# [EXERCISE OBJECTIVE]
Write out the lines below as a JSON list of strings, one string per line, leaving out blank lines.

▽

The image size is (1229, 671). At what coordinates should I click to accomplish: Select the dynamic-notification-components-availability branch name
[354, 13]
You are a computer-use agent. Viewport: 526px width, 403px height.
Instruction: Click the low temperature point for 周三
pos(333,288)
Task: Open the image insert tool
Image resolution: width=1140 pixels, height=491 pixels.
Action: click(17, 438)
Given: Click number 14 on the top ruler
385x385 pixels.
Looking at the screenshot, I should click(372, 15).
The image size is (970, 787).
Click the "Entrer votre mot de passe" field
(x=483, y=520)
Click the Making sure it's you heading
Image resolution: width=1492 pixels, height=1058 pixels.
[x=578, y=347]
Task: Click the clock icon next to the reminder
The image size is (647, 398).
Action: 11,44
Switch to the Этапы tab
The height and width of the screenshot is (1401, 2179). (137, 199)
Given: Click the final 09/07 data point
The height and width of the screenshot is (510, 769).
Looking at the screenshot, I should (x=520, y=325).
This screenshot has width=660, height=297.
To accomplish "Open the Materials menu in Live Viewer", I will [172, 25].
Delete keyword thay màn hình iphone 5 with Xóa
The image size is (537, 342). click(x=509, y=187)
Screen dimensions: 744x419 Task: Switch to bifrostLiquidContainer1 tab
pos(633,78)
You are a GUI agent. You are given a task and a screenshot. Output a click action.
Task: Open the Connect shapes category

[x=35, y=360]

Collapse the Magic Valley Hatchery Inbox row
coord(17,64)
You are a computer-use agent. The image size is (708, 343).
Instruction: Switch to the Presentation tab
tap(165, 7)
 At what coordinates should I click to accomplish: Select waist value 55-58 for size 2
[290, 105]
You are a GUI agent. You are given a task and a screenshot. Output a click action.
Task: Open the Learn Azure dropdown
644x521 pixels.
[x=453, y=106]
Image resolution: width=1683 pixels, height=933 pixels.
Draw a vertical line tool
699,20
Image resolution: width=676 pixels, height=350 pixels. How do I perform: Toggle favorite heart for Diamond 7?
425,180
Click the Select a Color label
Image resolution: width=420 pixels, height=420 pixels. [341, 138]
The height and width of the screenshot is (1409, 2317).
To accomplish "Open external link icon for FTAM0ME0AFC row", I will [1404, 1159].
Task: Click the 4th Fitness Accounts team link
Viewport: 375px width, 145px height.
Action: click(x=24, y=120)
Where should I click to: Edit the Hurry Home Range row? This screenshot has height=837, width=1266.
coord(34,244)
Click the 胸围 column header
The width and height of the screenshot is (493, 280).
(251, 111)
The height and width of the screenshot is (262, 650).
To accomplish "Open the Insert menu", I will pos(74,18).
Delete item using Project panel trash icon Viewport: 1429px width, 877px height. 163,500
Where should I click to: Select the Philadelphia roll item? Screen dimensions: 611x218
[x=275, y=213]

△

# [RESPONSE TO THIS TASK]
[
  "The image size is (1229, 671). At what coordinates should I click to accomplish: Select the dynamic-notification-components-availability branch name",
  "[354, 13]",
  "You are a computer-use agent. Viewport: 526px width, 403px height.",
  "Instruction: Click the low temperature point for 周三",
  "pos(333,288)",
  "Task: Open the image insert tool",
  "Image resolution: width=1140 pixels, height=491 pixels.",
  "Action: click(17, 438)",
  "Given: Click number 14 on the top ruler",
  "385x385 pixels.",
  "Looking at the screenshot, I should click(372, 15).",
  "The image size is (970, 787).",
  "Click the \"Entrer votre mot de passe\" field",
  "(x=483, y=520)",
  "Click the Making sure it's you heading",
  "Image resolution: width=1492 pixels, height=1058 pixels.",
  "[x=578, y=347]",
  "Task: Click the clock icon next to the reminder",
  "The image size is (647, 398).",
  "Action: 11,44",
  "Switch to the Этапы tab",
  "The height and width of the screenshot is (1401, 2179). (137, 199)",
  "Given: Click the final 09/07 data point",
  "The height and width of the screenshot is (510, 769).",
  "Looking at the screenshot, I should (x=520, y=325).",
  "This screenshot has width=660, height=297.",
  "To accomplish \"Open the Materials menu in Live Viewer\", I will [172, 25].",
  "Delete keyword thay màn hình iphone 5 with Xóa",
  "The image size is (537, 342). click(x=509, y=187)",
  "Screen dimensions: 744x419 Task: Switch to bifrostLiquidContainer1 tab",
  "pos(633,78)",
  "You are a GUI agent. You are given a task and a screenshot. Output a click action.",
  "Task: Open the Connect shapes category",
  "[x=35, y=360]",
  "Collapse the Magic Valley Hatchery Inbox row",
  "coord(17,64)",
  "You are a computer-use agent. The image size is (708, 343).",
  "Instruction: Switch to the Presentation tab",
  "tap(165, 7)",
  " At what coordinates should I click to accomplish: Select waist value 55-58 for size 2",
  "[290, 105]",
  "You are a GUI agent. You are given a task and a screenshot. Output a click action.",
  "Task: Open the Learn Azure dropdown",
  "644x521 pixels.",
  "[x=453, y=106]",
  "Image resolution: width=1683 pixels, height=933 pixels.",
  "Draw a vertical line tool",
  "699,20",
  "Image resolution: width=676 pixels, height=350 pixels. How do I perform: Toggle favorite heart for Diamond 7?",
  "425,180",
  "Click the Select a Color label",
  "Image resolution: width=420 pixels, height=420 pixels. [341, 138]",
  "The height and width of the screenshot is (1409, 2317).",
  "To accomplish \"Open external link icon for FTAM0ME0AFC row\", I will [1404, 1159].",
  "Task: Click the 4th Fitness Accounts team link",
  "Viewport: 375px width, 145px height.",
  "Action: click(x=24, y=120)",
  "Where should I click to: Edit the Hurry Home Range row? This screenshot has height=837, width=1266.",
  "coord(34,244)",
  "Click the 胸围 column header",
  "The width and height of the screenshot is (493, 280).",
  "(251, 111)",
  "The height and width of the screenshot is (262, 650).",
  "To accomplish \"Open the Insert menu\", I will pos(74,18).",
  "Delete item using Project panel trash icon Viewport: 1429px width, 877px height. 163,500",
  "Where should I click to: Select the Philadelphia roll item? Screen dimensions: 611x218",
  "[x=275, y=213]"
]